Supplementary Budget Passed
Members in Finance Committee recently accepted government's proposal to reduce the approved overall budget for the 2007/2008 financial year by about $2 million.
After the financial year has ended, it is customary for government to reduce the initial budget, in order to reflect actual performance for the year, explained the Financial Secretary, the Hon. Kenneth Jefferson.
The reductions usually occur in two areas - capital expenditures, and operating expenditures. With capital expenditures, projects often do not start as originally planned; and equally often, operating expenditures are less than what was budgeted, he said.
During Finance Committee, Mr Jefferson noted that government ended the year with a $10.6 million surplus.
He added that the debt-servicing ratio for the year stood at 5.6 percent, well under the limit of 10 percent as required by the Public Management and Finance Law (PMFL), the legislation under which government conducts business.
For the third supplementary budget for the year ended 30 June 2008, 199 changes were sought. Of those changes, 122 were for decreases in appropriations, totalling $43.3 million; and 77 were for increases, which amounted to $41.3 million.
Under capital expenditure, changes to 43 appropriations resulted in a decrease of $13.6 million. That figure is based on a decrease in capital expenditure by $17,976,107, minus a $4,443,036 increase in spending, Mr Jefferson outlined.
Overall, operating expenses rose by $11.6 million, based on 72 requests for increases in spending that totalled $36.9 million. This rise in operating expenses was not offset by the 84 items on which government under-spent on costs, because their value only amounted to $25.3 million, Mr Jefferson noted.
Total operating revenue for core government rose from a budgeted sum of $523.3 million to $528.5 million for the last financial year, he said.
Total operating expenditure also rose, from $489.3 million to $504.7 million. The bulk of this increase went to increased personnel costs, which rose from $205 million to $212 million.
Surplus from operating activities was budgeted to be $34 million. The actual unaudited surplus from operating activities for the year to 30 June 2008 was $24 million.

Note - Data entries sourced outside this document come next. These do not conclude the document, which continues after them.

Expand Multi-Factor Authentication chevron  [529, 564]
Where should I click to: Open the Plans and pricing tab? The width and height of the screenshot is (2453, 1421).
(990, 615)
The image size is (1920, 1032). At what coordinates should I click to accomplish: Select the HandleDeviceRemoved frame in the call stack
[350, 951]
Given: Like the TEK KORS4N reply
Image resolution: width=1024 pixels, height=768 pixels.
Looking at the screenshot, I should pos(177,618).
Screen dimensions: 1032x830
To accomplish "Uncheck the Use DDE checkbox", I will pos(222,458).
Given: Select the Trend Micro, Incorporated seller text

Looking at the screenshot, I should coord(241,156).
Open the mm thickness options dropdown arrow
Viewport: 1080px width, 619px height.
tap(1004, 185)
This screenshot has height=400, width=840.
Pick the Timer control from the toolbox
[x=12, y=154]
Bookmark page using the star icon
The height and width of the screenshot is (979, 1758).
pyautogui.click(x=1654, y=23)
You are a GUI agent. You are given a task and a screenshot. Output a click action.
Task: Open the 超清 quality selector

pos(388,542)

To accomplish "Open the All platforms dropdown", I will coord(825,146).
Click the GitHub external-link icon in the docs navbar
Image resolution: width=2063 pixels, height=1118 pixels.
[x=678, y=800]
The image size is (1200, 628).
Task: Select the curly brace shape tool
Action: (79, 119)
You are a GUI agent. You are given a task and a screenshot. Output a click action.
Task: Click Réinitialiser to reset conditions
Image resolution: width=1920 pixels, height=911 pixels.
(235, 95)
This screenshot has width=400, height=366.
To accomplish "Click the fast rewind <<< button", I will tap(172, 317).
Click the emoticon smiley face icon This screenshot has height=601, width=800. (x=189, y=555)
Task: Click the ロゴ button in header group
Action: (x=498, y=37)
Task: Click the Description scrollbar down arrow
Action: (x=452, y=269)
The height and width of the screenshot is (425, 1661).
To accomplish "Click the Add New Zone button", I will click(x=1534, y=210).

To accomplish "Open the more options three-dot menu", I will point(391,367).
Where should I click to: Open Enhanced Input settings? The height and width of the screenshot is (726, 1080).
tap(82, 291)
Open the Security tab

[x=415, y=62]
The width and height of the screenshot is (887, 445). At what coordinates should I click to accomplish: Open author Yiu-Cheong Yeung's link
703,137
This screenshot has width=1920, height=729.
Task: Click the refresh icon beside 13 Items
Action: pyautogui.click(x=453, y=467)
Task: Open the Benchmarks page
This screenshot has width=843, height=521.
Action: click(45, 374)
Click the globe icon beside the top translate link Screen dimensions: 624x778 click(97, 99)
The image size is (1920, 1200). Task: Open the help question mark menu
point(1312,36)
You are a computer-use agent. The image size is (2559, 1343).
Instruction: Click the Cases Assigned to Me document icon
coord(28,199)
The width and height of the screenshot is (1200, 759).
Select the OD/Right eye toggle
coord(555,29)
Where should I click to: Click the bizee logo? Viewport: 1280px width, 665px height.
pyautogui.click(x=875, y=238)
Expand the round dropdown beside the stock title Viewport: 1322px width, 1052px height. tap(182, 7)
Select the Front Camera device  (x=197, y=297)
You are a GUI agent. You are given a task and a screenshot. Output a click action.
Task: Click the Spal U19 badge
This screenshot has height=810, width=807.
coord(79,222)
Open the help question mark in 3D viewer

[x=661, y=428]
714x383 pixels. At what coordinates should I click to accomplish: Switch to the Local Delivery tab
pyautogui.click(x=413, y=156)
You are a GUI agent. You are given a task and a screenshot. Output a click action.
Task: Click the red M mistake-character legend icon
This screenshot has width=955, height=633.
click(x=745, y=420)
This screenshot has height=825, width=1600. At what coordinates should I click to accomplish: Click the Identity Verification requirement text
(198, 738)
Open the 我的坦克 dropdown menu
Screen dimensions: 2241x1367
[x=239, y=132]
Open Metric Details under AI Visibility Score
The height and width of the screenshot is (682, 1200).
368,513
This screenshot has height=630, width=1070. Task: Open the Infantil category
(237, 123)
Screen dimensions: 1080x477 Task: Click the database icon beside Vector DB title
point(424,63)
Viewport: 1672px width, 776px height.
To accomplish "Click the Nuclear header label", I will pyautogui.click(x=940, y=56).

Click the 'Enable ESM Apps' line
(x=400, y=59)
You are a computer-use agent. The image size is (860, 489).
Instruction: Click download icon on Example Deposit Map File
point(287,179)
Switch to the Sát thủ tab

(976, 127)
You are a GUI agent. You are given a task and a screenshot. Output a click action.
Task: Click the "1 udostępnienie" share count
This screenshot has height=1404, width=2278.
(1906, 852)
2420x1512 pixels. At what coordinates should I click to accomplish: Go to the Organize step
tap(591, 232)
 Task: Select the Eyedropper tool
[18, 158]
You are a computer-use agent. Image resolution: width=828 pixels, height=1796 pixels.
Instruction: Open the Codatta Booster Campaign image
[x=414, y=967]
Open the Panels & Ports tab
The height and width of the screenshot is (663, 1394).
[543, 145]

Financing of government's borrowings reduced marginally to $10 million, he said. There was no change in the $3 million for government's payments to the National Recovery Fund used for repairs to homes, budgeted under extraordinary items.
The budgeted net surplus, which takes all expenditures and revenues into account, was $20.8. The actual unaudited net surplus for the year was $11 million, approximately.
Government's total assets after liabilities stood at $509 million at end of June this year, from a budgeted figure of $519 million.
To comply with a key requirement of the PMFL, government had to maintain in 07/08 cash reserves of not less than 75 days' of estimated executive expenses. At the end of the 07/08 fiscal year, government's cash reserves stood at 102 days' of expenses, better than the budgeted 91.1 days' and complying well with the law's requirement, Mr Jefferson noted.